Log-normal model for solvency 2 USP

Introduction

Under Solvency 2 framework, insurance compagnies can calculate undertaking specific parameters to modify their application of the standard formula, as dictates Commission-Européenne (2014) . One of thoose calculations methods uses a log-normal model that’s quite interessante to analyse. We will here analyse this model in a mathematical sense, and then use it on simulated data (i’m not an insurence compagny !) for a quick exemple of application.

The log-normal model

Under the standard formula, agregation of risk depend on variation coefficients \(\sigma\)’s that are use to asses the variability of next year risks. In our case, this parameter can be understood as the ratio between the standard variation of next-year boni-mali’s divided by this year Best estimate. The calculation by an insurance compagny of an USP for reserve risk is ruled by one of 2 models, we will here focus on the first one.

This model supposes (on top of a log-normal hypohtesis) a linear relation between 2 factors :

  • The Best estimate at end of the year, denoted here \(x_t\) for year \(t\)
  • The same Best estimate plus paiements done during the year, denoted here \(y_t\)

and this relation should hold \(\forall t \in \{1,..,T\}\). We will also denote :

  • \(\sigma\), the variation coefficient of the risk, which is the parameter we want to assess.
  • \(\delta \in [0,1]\), mixing parameter
  • \(\beta\), the expected ,
  • \(\gamma = ln(\frac{\sigma}{\beta})\).
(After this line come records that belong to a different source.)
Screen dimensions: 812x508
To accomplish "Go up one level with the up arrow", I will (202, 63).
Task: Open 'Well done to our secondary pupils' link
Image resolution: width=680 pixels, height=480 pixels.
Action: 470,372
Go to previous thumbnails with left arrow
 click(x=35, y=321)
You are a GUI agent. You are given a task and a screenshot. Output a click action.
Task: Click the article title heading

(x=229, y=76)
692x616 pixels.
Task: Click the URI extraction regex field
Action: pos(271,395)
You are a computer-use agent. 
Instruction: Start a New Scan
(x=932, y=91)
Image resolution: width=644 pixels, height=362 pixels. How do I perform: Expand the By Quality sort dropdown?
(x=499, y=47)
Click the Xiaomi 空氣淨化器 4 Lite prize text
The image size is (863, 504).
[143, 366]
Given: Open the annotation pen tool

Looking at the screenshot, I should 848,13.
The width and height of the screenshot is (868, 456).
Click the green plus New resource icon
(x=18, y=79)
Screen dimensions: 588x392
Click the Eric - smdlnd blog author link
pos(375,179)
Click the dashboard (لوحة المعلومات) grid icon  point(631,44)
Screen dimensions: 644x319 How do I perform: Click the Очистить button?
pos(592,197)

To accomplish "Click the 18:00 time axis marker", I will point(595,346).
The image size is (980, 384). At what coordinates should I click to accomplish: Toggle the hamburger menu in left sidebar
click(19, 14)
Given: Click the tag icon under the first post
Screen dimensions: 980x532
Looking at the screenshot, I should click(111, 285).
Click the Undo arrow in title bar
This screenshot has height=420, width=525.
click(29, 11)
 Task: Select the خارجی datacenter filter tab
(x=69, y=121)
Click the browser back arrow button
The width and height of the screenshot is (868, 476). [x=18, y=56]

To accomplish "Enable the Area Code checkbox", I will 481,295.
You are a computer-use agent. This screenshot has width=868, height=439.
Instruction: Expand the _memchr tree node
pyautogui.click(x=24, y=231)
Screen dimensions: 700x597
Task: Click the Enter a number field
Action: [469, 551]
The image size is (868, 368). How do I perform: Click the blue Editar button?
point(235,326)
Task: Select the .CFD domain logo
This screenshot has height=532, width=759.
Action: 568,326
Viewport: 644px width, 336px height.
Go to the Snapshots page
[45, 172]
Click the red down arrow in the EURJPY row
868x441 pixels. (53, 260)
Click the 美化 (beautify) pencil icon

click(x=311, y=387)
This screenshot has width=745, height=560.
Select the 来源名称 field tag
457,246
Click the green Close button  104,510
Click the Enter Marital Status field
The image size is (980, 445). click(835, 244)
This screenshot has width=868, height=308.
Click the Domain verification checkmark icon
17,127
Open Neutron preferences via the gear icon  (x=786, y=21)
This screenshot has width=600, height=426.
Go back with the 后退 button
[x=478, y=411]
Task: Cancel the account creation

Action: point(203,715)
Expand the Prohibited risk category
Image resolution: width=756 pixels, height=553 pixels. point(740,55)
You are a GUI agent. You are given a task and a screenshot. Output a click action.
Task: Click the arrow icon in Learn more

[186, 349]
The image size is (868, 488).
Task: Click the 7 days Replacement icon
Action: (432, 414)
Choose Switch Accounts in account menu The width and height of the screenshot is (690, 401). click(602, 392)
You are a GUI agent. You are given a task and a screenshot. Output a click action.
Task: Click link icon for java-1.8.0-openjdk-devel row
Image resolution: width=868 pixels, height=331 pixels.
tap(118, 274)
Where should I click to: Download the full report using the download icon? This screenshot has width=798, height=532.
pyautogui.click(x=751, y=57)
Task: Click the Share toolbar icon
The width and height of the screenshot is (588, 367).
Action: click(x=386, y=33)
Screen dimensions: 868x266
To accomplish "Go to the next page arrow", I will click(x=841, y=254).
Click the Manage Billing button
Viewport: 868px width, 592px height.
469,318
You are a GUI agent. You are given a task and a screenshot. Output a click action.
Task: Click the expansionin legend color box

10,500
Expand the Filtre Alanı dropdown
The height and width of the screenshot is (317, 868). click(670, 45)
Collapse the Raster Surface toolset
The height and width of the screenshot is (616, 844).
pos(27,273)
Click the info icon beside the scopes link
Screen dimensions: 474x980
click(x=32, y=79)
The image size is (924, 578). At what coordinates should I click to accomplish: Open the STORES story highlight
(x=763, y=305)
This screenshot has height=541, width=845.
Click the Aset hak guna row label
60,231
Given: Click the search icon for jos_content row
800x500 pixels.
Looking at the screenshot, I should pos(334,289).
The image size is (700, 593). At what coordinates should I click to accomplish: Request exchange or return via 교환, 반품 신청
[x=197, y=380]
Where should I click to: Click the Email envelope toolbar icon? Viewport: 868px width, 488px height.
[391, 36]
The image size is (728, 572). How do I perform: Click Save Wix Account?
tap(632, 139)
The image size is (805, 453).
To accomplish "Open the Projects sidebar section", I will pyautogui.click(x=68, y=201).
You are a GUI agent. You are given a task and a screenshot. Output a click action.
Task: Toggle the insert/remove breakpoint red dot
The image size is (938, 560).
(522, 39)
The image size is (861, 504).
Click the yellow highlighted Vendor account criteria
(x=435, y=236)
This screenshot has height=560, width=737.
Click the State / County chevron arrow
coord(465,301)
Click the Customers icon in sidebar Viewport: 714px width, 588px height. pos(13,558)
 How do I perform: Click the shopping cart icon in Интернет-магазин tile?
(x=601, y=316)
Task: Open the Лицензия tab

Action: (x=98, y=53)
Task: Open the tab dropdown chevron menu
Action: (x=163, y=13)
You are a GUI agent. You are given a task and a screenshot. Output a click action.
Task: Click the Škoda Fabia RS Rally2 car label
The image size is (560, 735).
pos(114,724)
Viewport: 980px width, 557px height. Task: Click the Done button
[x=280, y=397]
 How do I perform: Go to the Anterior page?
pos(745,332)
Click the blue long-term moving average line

The log-normal model proposed by Solvency 2 states under thoose notations that :

  • \((H1)\) : \(\mathbb{E}(y_t) = \beta x_t\), i.e losses are proportional to premiums through a coefficient \(\beta\).
  • \((H2)\) : \(\mathbb{V}(y_t) = \sigma^2\left((1-\delta)\bar{x}x_t + \delta x_t^2\right)\), where \(\bar{x} = \sum_{t=1}^{T} x_t\)
  • \((H3)\) : \(y_t \sim log\mathcal{N}(\mu_t,\omega_t^2)\), \(y_t\) follows a log-normal.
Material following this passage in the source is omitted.